A common summer butterfly here in Maryland is the cloudless sulphur butterfly (Phoebis sennae). The largest member of the Pieridae family of butterflies, which includes cabbage whites and clouded yellows, cloudless sulphurs are very active and never seem to rest for long. Sulphur butterflies get their name because they are yellow like the chemical compound sulfur.

The cloudless sulphur butterfly is particularly interesting in that it has a fall and spring migration pattern that, like the monarch, can take it over a thousand miles to complete. But unlike the monarch, some of these sulphur butterflies make a round trip.

Most butterfly species that live in the northern parts of North America spend winter as a pupa in a cocoon preparing to emerge in the spring. However, the cloudless sulphur flies away from the cold temperatures. In the fall, they will fly all the way to the Gulf Coast from southern Canada and return in the spring. 

They lay eggs on their trip to the north and some of those offspring will also head that direction. The ones that live in, say, North Carolina don’t have to fly as far. It turns out that the butterflies that fly the farthest are bigger than the ones that don’t fly as far.

The life span of the cloudless sulphur in the fall and winter is much longer than most other moths and butterflies. 
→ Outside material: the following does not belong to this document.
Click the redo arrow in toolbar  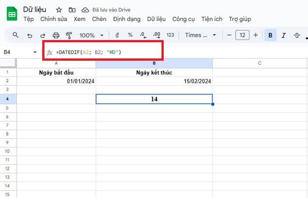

The preferred host plants for the cloudless sulphur are members of the wild pea family called American or wild senna, which gives the butterfly its species name. Senna plants are widespread and toxic; caterpillars of the cloudless sulphur concentrate the toxin as they grow so that the butterfly form will be distasteful to large predators.  Their predators are mostly other insects and spiders. 

The pupa form of the cloudless sulphur resides in a chrysalis that resembles a leaf. This mimicry is quite remarkable but the butterfly will give itself away by shaking if the chrysalis is touched.

The term “cloudless” refers to the fact that its top and edges of its wings have no markings. The cloudless sulphurs may have a few dark spots on the underside of the wings may have a few dark spots. They have a wingspan of about two inches.

The smaller “clouded” sulphurs have dark leading edges on the wings and dark spots on top of the wings. They have a wingspan of about one and a quarter inch. The clouded sulphurs have a two-week lifespan as a butterfly and the caterpillars prefer to live on clover. 

The cloudless sulphur butterfly is one of our late summer garden visitors. Having late blooming flowers and avoiding the use of insecticides will attract them to your gardens. I like growing purple-stemmed aster for these late season pollinators.